##### Excerpted records
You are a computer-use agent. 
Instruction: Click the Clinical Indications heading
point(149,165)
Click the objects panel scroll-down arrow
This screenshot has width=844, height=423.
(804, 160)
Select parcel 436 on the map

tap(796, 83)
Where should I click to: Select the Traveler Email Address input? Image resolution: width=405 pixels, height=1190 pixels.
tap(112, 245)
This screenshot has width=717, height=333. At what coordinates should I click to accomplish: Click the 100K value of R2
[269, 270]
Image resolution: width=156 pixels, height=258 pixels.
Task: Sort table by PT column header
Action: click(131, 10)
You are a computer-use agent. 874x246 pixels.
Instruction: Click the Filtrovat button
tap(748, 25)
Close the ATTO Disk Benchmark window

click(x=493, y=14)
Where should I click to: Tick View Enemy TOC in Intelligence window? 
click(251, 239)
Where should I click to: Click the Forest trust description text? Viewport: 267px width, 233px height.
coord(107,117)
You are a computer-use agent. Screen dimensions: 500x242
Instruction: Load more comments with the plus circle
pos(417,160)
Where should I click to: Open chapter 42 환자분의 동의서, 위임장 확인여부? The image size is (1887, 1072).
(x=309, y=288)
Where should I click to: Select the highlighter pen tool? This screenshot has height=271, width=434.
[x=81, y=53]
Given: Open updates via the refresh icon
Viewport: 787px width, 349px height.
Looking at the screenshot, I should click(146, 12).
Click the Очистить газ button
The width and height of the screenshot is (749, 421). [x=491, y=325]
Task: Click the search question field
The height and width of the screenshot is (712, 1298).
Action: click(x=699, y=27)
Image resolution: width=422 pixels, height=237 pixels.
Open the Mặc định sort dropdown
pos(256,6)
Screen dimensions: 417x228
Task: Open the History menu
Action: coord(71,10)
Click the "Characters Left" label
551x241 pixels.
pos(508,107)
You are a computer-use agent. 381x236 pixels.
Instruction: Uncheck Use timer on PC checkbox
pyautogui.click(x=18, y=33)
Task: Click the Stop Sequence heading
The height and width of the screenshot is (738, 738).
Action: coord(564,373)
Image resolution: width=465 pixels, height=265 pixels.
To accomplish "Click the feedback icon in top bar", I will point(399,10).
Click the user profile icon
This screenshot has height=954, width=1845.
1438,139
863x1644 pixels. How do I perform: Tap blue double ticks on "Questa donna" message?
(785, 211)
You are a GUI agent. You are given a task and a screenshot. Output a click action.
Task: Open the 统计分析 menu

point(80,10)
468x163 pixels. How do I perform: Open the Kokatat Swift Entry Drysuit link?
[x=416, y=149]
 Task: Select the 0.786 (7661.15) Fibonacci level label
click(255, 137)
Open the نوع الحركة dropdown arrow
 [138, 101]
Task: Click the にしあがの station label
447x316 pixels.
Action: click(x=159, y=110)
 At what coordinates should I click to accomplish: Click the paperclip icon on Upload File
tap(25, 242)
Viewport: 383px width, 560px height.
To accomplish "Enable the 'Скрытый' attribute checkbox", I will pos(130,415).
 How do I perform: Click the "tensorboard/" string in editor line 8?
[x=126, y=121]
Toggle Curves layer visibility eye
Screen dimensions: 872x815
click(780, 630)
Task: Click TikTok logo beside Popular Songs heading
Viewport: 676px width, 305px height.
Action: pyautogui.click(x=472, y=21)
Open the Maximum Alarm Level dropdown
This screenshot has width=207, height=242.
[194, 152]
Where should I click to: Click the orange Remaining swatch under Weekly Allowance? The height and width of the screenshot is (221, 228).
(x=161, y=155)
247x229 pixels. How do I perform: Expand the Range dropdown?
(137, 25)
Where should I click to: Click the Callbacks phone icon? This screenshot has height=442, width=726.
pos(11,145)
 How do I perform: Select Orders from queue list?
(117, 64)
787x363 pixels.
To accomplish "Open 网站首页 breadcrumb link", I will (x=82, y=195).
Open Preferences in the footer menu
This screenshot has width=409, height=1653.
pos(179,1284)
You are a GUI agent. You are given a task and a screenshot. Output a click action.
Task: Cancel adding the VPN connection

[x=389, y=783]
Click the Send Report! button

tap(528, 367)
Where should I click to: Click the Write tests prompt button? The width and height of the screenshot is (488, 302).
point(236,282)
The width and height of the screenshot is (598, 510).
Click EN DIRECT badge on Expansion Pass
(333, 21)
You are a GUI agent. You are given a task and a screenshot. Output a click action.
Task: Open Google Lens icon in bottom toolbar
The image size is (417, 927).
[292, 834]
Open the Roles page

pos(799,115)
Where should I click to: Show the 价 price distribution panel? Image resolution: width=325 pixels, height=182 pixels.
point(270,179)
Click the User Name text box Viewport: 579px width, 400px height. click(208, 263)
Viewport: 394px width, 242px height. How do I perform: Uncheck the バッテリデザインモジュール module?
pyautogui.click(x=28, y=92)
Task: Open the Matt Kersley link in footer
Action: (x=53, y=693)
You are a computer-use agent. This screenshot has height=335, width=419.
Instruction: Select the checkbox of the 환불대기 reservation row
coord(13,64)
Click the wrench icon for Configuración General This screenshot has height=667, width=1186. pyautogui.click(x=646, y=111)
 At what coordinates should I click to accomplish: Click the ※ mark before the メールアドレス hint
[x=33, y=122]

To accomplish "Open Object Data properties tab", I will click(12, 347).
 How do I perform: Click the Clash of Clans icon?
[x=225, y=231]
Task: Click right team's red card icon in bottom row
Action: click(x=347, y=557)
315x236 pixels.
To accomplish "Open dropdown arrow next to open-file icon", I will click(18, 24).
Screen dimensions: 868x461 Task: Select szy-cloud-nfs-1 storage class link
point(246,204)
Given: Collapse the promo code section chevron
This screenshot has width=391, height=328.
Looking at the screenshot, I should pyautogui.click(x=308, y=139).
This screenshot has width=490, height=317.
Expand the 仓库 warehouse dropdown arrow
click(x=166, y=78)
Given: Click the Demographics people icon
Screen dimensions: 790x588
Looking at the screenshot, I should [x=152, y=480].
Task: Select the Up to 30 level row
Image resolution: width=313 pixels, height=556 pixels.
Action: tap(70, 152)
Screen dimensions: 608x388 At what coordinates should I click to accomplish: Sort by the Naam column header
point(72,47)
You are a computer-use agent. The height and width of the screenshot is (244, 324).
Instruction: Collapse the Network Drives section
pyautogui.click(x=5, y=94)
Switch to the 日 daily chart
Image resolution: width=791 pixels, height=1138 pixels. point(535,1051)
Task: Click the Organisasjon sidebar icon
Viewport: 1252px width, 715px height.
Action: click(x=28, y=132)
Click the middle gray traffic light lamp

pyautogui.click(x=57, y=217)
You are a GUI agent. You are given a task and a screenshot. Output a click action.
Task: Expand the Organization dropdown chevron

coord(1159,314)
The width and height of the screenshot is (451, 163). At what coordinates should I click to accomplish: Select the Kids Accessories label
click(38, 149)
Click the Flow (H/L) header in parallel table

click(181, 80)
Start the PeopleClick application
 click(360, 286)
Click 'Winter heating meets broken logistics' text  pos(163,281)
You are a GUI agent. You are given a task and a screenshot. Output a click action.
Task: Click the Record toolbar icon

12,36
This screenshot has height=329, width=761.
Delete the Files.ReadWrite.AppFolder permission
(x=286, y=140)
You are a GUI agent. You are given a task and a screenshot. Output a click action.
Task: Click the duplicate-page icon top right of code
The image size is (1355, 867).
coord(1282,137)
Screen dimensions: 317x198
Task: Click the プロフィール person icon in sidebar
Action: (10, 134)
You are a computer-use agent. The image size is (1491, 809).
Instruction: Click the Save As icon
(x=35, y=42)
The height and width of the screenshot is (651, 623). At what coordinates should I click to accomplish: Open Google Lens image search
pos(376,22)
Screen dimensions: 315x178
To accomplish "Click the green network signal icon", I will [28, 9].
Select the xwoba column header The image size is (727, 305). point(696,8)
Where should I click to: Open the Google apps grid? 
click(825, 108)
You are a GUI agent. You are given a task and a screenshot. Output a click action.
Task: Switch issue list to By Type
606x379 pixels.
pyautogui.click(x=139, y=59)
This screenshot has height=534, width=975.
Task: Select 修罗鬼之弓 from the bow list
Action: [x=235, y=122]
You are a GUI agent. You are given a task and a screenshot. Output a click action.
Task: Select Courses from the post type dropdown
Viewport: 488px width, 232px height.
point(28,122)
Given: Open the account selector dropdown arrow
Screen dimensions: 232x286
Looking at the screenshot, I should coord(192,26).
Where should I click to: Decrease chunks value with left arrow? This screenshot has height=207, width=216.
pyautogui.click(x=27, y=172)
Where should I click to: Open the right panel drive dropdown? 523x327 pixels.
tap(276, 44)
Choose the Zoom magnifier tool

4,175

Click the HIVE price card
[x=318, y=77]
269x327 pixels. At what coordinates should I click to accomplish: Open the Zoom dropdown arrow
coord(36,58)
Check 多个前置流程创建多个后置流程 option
##########
▶ _What is expected_
Starting from the line that contains "Given: Open the", give again every line to the last line of the data, exactly. Include nothing else.

▶ _Output of the exercise_
Given: Open the account selector dropdown arrow
Screen dimensions: 232x286
Looking at the screenshot, I should coord(192,26).
Where should I click to: Decrease chunks value with left arrow? This screenshot has height=207, width=216.
pyautogui.click(x=27, y=172)
Where should I click to: Open the right panel drive dropdown? 523x327 pixels.
tap(276, 44)
Choose the Zoom magnifier tool

4,175

Click the HIVE price card
[x=318, y=77]
269x327 pixels. At what coordinates should I click to accomplish: Open the Zoom dropdown arrow
coord(36,58)
Check 多个前置流程创建多个后置流程 option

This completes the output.